--- Information given Enclosed Below ---

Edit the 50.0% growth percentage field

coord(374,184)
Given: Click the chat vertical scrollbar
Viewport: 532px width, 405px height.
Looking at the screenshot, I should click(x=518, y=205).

--- End of Enclosed Information given ---

### Task goal:
Print exactly the stretch of lines beginning with the one that holds "Given: Click the chat vertical scrollbar" and ending at the last line above.

### Answer to the exercise:
Given: Click the chat vertical scrollbar
Viewport: 532px width, 405px height.
Looking at the screenshot, I should click(x=518, y=205).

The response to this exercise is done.